This well known and honored citizen of the village of Eastport is one of the representative pioneers of Antrim county, with whose agricultural development he was prominently concerned, and he is now living retired in the village mentioned, secure in the esteem of all who know him and placed in independent circumstances through his well directed efforts in the past years.
Mr. Cook is a native of the old Buckeye state, having been born in Olmsted, Cuyahoga county, Ohio, on the 8th of June, 1837, and being a son of Caleb and Eliza (Parsons) Cook, both of whom died in Ohio, where they passed the major portion of their lives. The father was a carpenter by trade and devoted his attention to contracting and building for many years, with residence and business headquarters in the village of Olmsted. Of the eleven children born to this worthy couple only four are living at the present time.
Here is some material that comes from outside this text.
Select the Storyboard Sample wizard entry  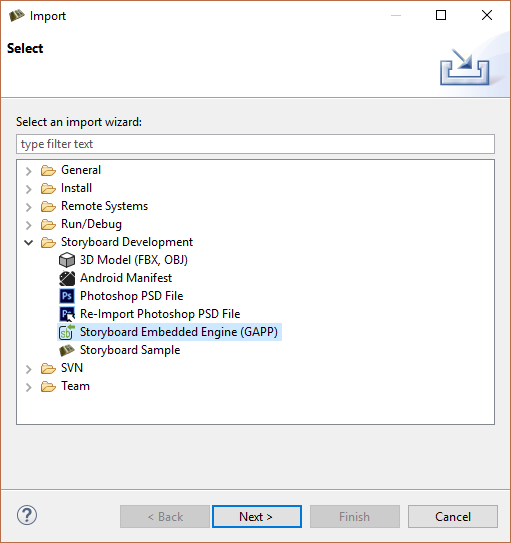pos(120,350)
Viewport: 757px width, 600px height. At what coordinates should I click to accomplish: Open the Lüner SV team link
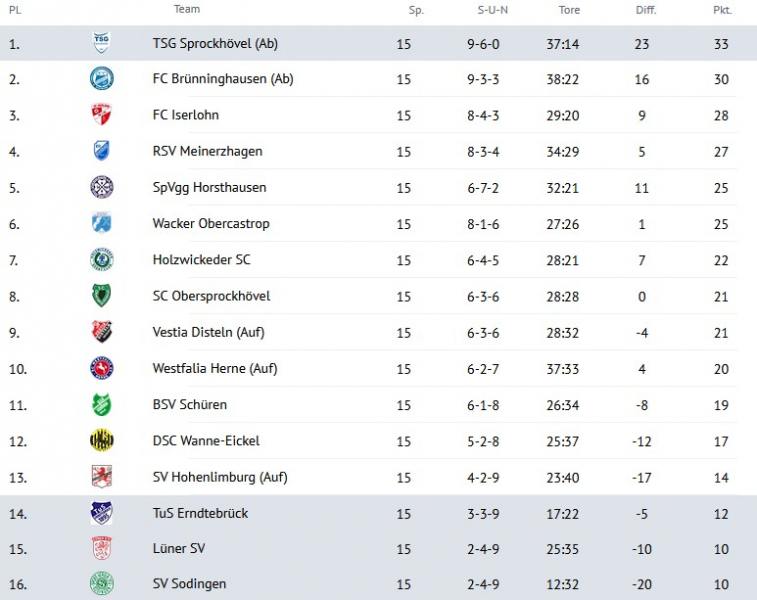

The subject of this sketch was reared to maturity in his native state and in its common schools secured his early educational discipline, while as a youth he learned the carpenter’s trade under the effective direction of his honored father. He was engaged in work along this line at the time when there came to the young men of the nation the call of higher duty, the integrity of the Union being placed in jeopardy through armed rebellion. On the 12th of August, 1862, he enlisted in Company B, One Hundred and Third -Ohio Volunteer Infantry, which was assigned to the Army of the Cumberland, and he continued in active service until the practical close of the war, having received his honorable discharge on the 3d of July, 1865, and having made a creditable record as a loyal and valiant soldier. He participated in a number of the important battles incidental to the progress of the great internecine conflict, endured his full share of hardships and was always found at the post of duty and ready to do the work assigned to him. The history of his regiment during the three years of his service constitutes the record of his military career.
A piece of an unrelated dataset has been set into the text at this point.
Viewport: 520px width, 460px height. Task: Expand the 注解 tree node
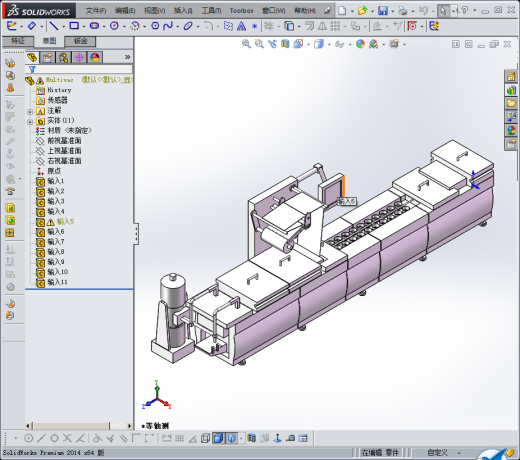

After the close of war Mr. Cook returned to Ohio and once more set himself to winning the victories which peace ever has in store for the valiant souls. He resumed the work of his trade, in Cuyahoga county, where he continued to reside until 1878, when he came to Michigan and enrolled himself among the early settlers of Central Lake township, Antrim county. Here he purchased fifty acres of wild and heavily timbered land, which he reclaimed and placed under cultivation, becoming one of the leading farmers of this section of the county and being still the owner of a finely improved landed estate of fifty acres, of which thirty-five are under cultivation, the balance being devoted to pasture. The place is improved with good buildings and is one of the valuable farms of the county. Mr. Cook gave material assistance and co-operation in pushing forward the wheels of progress in the early days, aiding in the construction of highways, the establishing of schools and the proper maintaining of civic affairs of a general order. Although never an aspirant for public office he has rendered an uncompromising allegiance to the Republican party and manifested much interest in its cause, both in a general and local sense. Fraternally he is identified with the post of the Grand Army of the Republic in East-port. Mr. Cook continued to give his personal attention to the supervision of his farm until 1903, when he rented the property, and in his attractive home here he is now living retired from the active labors which characterized so many years of his life.
Mr. Cook was first married in i860 to Miss Sarah Stokes, a native of Dover, England. Her parents came to America when she was ten years old and settled in Olmsted, Ohio, where they passed their remaining years. Mrs. Cook died in 1885, without issue. In December, 1892, was solemnized the marriage of Mr. Cook to Miss Sarah R. Foss, who was born and reared in Ohio, being a daughter of Jacob and Harriet (Harnet) Foss, the former of whom was a native of Germany and the latter of the state of Pennsylvania. Mr. and Mrs. Cook have no children.